I have been doning more reading on the blades and they have some good reviews(yours included), looks like it will be between the Keo Blades and speedplay at the moment.


----------



## adjtogo

I just went through the same dilemma and compared both, plus read different reviews both from people that own both the Look Keo Chromo and Shimano PD 6700 pedals. After taking everything into consideration, I ended up buying the Shimano PD 6700's from PBK. Ribble was out of stock on the pedals. I've read that the Look Keo 2 Chromo pedals wear out quick and become noisy after a short period of time.


----------



## 2velo

After using Ultegras I just went back to Look Keos. For me; better feel when clipping in, prefer the Look cleats to Shimanos and the Keos are a lot lighter.


----------



## Wildcard

Would the Keo Blades be more compareable to the Shimano Dura Ace 7900 Carbon?


----------



## NorCalBiker

Wildcard said:


> Would the Keo Blades be more compareable to the Shimano Dura Ace 7900 Carbon?


Well, they are both of top of the line and the price are similar. I am thinking of trying the 7900 myself since I have been using the old model Dura Ace.


----------



## adjtogo

I've heard many cyclist say the Keo Blade pedals wear out fast and become creaky very quickly. I bought the Ultegra 6700 pedals and am happier than a pig in shiza with them!!


----------



## TM-17

I have gone from Speedplay to Shimano 540s. I am waiting for them to wear out and get some more experience with riding and then planing to purchase a cool guy set. I have been debating on going to Keo Blades or Shimano 7900 or jump to Time RXS. I really like the Time Pedals and the size and shape of the Dura-Race. But one thing that I keep going back to is the ability to replace the cleat quickly and in he same place as before.

can you replace the metal slide plate on the Blades like on the Dura-Ace?

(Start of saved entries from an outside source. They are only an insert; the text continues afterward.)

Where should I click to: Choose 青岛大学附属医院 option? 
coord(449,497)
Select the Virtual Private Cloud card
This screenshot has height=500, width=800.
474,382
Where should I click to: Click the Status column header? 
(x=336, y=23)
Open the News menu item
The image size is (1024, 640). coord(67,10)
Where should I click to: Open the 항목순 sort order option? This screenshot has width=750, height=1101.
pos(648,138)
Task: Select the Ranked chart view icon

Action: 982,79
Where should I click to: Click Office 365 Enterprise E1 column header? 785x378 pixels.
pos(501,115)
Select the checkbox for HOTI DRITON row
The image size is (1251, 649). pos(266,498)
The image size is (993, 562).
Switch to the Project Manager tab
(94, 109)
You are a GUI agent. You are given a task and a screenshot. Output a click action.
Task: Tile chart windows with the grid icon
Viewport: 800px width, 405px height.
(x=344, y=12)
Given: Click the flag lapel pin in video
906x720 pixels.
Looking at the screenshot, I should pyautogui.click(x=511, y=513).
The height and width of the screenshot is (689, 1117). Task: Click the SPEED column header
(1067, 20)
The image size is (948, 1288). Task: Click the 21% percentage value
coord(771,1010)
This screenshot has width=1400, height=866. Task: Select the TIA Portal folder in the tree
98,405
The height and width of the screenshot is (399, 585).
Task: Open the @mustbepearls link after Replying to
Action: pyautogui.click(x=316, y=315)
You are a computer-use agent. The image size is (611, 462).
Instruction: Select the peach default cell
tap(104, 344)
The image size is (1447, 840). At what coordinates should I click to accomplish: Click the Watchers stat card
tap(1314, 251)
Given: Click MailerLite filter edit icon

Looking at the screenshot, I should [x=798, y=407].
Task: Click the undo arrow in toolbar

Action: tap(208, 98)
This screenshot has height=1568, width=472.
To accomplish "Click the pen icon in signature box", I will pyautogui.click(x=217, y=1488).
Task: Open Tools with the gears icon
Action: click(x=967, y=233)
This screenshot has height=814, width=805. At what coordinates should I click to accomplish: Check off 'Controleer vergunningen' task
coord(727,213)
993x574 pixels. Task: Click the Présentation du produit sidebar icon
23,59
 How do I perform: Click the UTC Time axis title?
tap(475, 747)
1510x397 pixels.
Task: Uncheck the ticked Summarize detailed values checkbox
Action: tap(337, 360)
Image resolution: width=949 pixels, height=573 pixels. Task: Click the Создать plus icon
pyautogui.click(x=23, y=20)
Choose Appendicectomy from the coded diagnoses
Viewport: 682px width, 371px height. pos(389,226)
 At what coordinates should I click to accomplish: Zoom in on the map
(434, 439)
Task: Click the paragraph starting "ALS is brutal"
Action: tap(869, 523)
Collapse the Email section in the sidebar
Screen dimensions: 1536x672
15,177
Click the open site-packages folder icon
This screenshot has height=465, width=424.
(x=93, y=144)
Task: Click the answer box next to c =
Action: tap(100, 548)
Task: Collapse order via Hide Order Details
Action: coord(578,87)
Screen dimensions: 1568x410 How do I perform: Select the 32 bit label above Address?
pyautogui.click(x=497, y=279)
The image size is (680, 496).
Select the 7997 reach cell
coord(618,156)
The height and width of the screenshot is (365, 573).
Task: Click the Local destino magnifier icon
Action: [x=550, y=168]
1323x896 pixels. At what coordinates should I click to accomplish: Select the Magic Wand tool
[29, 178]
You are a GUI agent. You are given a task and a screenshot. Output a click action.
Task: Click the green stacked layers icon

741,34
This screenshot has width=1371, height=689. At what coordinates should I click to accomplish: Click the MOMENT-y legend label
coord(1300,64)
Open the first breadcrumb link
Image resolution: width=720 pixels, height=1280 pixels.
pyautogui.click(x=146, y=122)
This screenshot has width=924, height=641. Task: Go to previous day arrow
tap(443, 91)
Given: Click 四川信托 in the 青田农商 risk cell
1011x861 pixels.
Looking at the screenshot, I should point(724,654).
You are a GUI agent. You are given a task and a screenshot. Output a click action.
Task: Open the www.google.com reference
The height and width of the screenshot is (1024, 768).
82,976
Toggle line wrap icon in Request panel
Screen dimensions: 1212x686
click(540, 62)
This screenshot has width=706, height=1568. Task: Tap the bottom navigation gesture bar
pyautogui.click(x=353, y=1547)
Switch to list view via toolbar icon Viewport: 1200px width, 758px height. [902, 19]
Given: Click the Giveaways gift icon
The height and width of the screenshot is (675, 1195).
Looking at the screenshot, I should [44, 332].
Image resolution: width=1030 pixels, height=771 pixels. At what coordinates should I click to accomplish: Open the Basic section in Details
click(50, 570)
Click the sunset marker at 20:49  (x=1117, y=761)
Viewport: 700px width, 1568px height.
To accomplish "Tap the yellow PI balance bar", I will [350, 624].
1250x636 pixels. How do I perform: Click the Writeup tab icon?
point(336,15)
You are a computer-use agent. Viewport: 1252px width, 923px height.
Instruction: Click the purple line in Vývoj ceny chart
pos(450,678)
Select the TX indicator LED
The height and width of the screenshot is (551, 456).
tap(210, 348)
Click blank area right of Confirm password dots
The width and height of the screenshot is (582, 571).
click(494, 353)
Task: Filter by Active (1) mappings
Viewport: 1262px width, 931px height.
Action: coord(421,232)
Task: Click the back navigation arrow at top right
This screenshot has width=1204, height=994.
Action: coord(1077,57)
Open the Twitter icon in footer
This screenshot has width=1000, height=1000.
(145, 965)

What does the Blade body look like when worn and what is the expected life expectancy?


----------



## darwinosx

I had the cromo blades and am now using Time iClics after using Shimano pedals for some time. They are nice and wide and easy to clip in to. Slightly easier than Shimano's I think because there is a more pronounced hook in front. But they are nowhere near as well made and show wear very quickly whereas the Shimanos are bombproof.


----------



## Wildcard

Now I am at the cross roads, I was keen on the Keo 2 Max as they are much lighter, but with the supposed release of the Ultegra Carbon pedal I am now thinking of waiting for that. It is supposed to be 50g lighter which would bring it back to pretty much the same weight as the Keo 2 Max.

Anyone seen any more infor on the Ultegra Carbon Pedal.


----------



## SolidSnake03

I had the Shimano 105 pedal's for about 3 month's and never really felt comfortable or confident with them I think due to the one sided entry and the limited float. About a week ago I switched to Speedplay Zero's and have really fallen for them. So far they have been amazing, the double sided entry is just great and the float is awesome. I feel so much more natural pedaling and clipping in/out with the Speedplay's as opposed to the limitations the 105's had (one sided entry and lower float).

I really don't see a down side to the Speedplay's at all except for needing to be a bit more careful with your cleats and not clomping around in them all the time since they are more expensive.

The Keo's your interested in are similar to the 105's in that they are one sided entry and have much more limited float compared to Speedplay at least


----------



## darwinosx

Wildcard said:


> Now I am at the cross roads, I was keen on the Keo 2 Max as they are much lighter, but with the supposed release of the Ultegra Carbon pedal I am now thinking of waiting for that. It is supposed to be 50g lighter which would bring it back to pretty much the same weight as the Keo 2 Max.
> 
> Anyone seen any more infor on the Ultegra Carbon Pedal.


If you are really that concerned about 50g then you probably should not be riding Shimano pedals. The Dura-Ace carbon pedals are available on eBay for around $225. I don't know when the Ultegra carbons are coming out but they will probably be fairly expensive for awhile.


----------